Non meglio approdò la missione segreta affidata da Vittorio Emanuele al Vimercati. Il disegno era di una triplice alleanza: ai 15 di settembre Italia e Austria avrebbero dovuto imporre alla Prussia con un Ultimatum di rispettare lo statu quo, definito dal trattato di Praga: poi, non appena le truppe francesi fossero penetrate nella Confederazione del sud, l'esercito italiano attraverso il Tirolo sarebbe andato a raggiungerle nei pressi di Monaco appoggiandosi sulle truppe austriache; a Napoleone non si chiedeva che d'impegnarsi in un articolo segreto a fare accettare dal papa un modus vivendi coll'Italia.
Napoleone a guerra già cominciata non cedette; poco dopo il cannone di Wörth rompeva tutti questi inani accordi, e la logica fatale della storia trionfava di tutte le trattative diplomatiche.
Il partito della guerra, pel quale il Cialdini spalleggiato dalla corte aveva osato persino di minacciare il ministero in senato con un discorso che parve un pronunciamento, e cui il Sella rispose con terribile severità, era vinto: vi fu ancora una lettera di Napoleone al re, scritta nell'amarezza delle prime sconfitte; se ne discusse nel consiglio dei ministri, s'interrogò il generale Lamarmora perchè indicasse un modo qualunque di soccorrere l'imperatore; ma quegli confessò piangendo di non vederne alcuno.
Quintino Sella aveva salvato l'Italia contro la corte dal partecipare alla guerra franco-prussiana; poco dopo doveva salvare la corte contro l'Italia persuadendo al re la necessità di conquistare Roma.
Il ritorno puro e semplice alla Convenzione di settembre aveva giustamente esasperato la pubblica opinione scoprendole sotto quelle eccessive simpatie verso il pericolante impero di Francia il proposito di cansare a ogni modo il problema di Roma.

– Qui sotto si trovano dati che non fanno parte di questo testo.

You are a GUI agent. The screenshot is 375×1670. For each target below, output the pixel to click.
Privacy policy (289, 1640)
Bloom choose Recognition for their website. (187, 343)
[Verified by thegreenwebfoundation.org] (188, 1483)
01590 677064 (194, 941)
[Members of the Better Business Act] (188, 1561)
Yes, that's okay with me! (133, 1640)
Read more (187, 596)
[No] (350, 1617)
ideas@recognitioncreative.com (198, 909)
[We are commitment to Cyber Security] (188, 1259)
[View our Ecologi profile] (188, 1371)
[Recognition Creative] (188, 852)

La partenza dei francesi da questa cominciò il 29 luglio; il 19 agosto la città n'era sgombra. Naturalmente clero vaticano e francese ne levarono alte grida, quantunque persuasi che il governo italiano non oserebbe mai scendere a violenze. Ma il fermento cresceva nella nazione: il partito mazziniano agitava vivamente le piazze; da un momento all'altro si aspettava che nuove bande di volontari varcassero il confine pontificio; il governo incerto del risolvere sembrava incantato nella rovina dell'impero francese; mentre il Sella giovandosi del suo turbamento lo spingeva a nuovi armamenti col pretesto di poter così fronteggiare la rivoluzione.

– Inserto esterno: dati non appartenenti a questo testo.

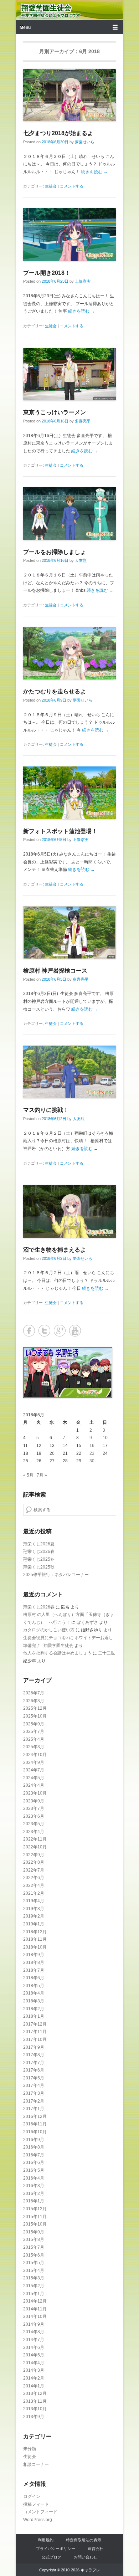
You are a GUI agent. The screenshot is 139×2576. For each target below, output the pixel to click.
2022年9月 (33, 1854)
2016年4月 (33, 2178)
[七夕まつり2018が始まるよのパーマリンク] (69, 95)
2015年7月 (33, 2247)
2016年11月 (35, 2123)
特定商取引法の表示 (83, 2540)
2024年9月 (33, 1762)
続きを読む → (94, 171)
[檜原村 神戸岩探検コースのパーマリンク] (69, 932)
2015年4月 (33, 2270)
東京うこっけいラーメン (54, 412)
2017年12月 (35, 2024)
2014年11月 (35, 2308)
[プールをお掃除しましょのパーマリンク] (69, 513)
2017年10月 (35, 2039)
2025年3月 (33, 1746)
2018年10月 (35, 1947)
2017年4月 (33, 2085)
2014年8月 (33, 2331)
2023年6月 (33, 1816)
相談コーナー (36, 2464)
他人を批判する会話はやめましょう (57, 1653)
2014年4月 (33, 2362)
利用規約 (45, 2540)
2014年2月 (33, 2378)
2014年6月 (33, 2347)
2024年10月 (35, 1754)
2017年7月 (33, 2062)
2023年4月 (33, 1831)
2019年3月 (33, 1908)
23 (91, 1453)
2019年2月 (33, 1916)
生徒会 (51, 186)
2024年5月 (33, 1777)
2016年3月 (33, 2185)
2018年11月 (35, 1939)
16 (91, 1445)
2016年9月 (33, 2139)
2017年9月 (33, 2047)
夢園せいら (84, 142)
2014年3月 (33, 2370)
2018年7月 (33, 1970)
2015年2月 (33, 2285)
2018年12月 (35, 1931)
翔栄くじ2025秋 (39, 1567)
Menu (25, 27)
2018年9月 (33, 1954)
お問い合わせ (85, 2557)
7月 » (42, 1475)
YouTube (75, 1330)
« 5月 (28, 1475)
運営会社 (95, 2548)
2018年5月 (33, 1985)
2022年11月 (35, 1839)
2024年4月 (33, 1785)
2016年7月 (33, 2154)
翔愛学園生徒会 (46, 8)
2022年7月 (33, 1870)
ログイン (31, 2496)
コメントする (71, 186)
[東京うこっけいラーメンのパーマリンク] (69, 374)
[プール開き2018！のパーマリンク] (69, 234)
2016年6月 (33, 2162)
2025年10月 (35, 1716)
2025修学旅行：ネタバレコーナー (56, 1574)
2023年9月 (33, 1800)
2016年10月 (35, 2131)
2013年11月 (35, 2401)
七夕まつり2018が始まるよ (58, 133)
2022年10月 (35, 1846)
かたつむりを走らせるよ (54, 691)
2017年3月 (33, 2093)
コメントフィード (40, 2511)
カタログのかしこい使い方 (48, 1629)
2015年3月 (33, 2277)
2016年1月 (33, 2200)
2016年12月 (35, 2116)
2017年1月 (33, 2108)
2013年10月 (35, 2408)
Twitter (44, 1330)
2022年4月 (33, 1885)
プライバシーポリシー (55, 2548)
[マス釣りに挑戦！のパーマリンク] (69, 1072)
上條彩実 (83, 281)
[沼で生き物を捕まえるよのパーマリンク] (69, 1211)
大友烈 (81, 560)
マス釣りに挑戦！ (46, 1110)
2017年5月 (33, 2077)
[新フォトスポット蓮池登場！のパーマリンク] (69, 792)
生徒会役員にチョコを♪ (45, 1637)
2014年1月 (33, 2385)
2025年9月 (33, 1723)
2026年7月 (33, 1692)
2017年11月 (35, 2031)
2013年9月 (33, 2416)
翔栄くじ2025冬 (39, 1559)
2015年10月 (35, 2224)
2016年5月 (33, 2170)
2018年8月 (33, 1962)
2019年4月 (33, 1900)
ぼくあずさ (87, 1622)
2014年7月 (33, 2339)
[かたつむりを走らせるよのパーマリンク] (69, 653)
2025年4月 (33, 1739)
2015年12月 (35, 2208)
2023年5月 (33, 1823)
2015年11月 (35, 2216)
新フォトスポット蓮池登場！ (60, 831)
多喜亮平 (83, 421)
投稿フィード (36, 2504)
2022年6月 (33, 1877)
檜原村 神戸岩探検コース (55, 971)
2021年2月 (33, 1893)
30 (91, 1460)
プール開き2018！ (46, 273)
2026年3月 (33, 1700)
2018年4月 (33, 1993)
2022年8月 (33, 1862)
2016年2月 (33, 2193)
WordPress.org (37, 2519)
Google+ (60, 1330)
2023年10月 (35, 1793)
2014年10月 (35, 2316)
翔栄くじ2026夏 (39, 1543)
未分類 (29, 2448)
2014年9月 (33, 2324)
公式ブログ (51, 2557)
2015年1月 (33, 2293)
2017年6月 (33, 2070)
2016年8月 (33, 2147)
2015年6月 (33, 2255)
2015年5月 (33, 2262)
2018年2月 (33, 2008)
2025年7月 (33, 1731)
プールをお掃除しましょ (54, 552)
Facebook (29, 1330)
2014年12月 (35, 2301)
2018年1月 (33, 2016)
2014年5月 (33, 2354)
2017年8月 (33, 2054)
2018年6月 (33, 1977)
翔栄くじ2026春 (39, 1551)
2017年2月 (33, 2101)
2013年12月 (35, 2393)
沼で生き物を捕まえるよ (54, 1250)
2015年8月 (33, 2239)
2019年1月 (33, 1923)
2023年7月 (33, 1808)
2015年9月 (33, 2231)
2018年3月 (33, 2000)
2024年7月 (33, 1769)
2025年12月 (35, 1708)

Il 31 luglio i ministri della guerra e della marina chiedevano un prestito di 16 milioni: si cominciavano accolte di cavalli, di viveri e di attrezzi militari. Il 2 agosto le prime truppe italiane si dirigevano verso la frontiera pontificia; il 10 il consiglio dei ministri decideva la chiamata di altre due classi sotto le armi e la convocazione della camera, allora in licenza, per farle votare un prestito di 40 milioni; il 14 le truppe mobilizzate e già concentrate in alcuni punti del confine erano poste sotto gli ordini del generale Cadorna.

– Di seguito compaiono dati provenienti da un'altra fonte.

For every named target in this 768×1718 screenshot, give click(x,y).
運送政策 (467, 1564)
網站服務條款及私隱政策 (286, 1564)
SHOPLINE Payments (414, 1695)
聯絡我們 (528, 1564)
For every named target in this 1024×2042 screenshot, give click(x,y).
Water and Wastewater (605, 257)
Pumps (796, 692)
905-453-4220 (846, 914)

Il 16 agosto la camera concedeva al governo i mezzi necessari per mettersi in misura «di proteggere in qualsiasi evento la sicurezza dello stato, l'indipendenza della nostra politica e gli interessi d'Italia». L'opposizione parlamentare fu aspra: si sapeva che gli uomini più influenti della così detta consorteria ricusavano assolutamente di occupare Roma: il Visconti-Venosta, sempre ligio alla Convenzione di settembre, affettava di fare per l'Italia un punto d'onore di non venir meno alle proprie promesse; il Lanza dichiarava anche dieci giorni dopo che il governo non poteva accettare dalla camera nessun ordine del giorno che lo invitasse ad occupare colle armi gli stati della chiesa, perchè se v'era nel parlamento chi voleva andare a Roma colla forza, v'era però anche una grande maggioranza che credeva non si dovessero adoperare se non mezzi morali.
Quindi non era lecito sperare che in una rivolta dei romani riconosciuta da tutti impossibile.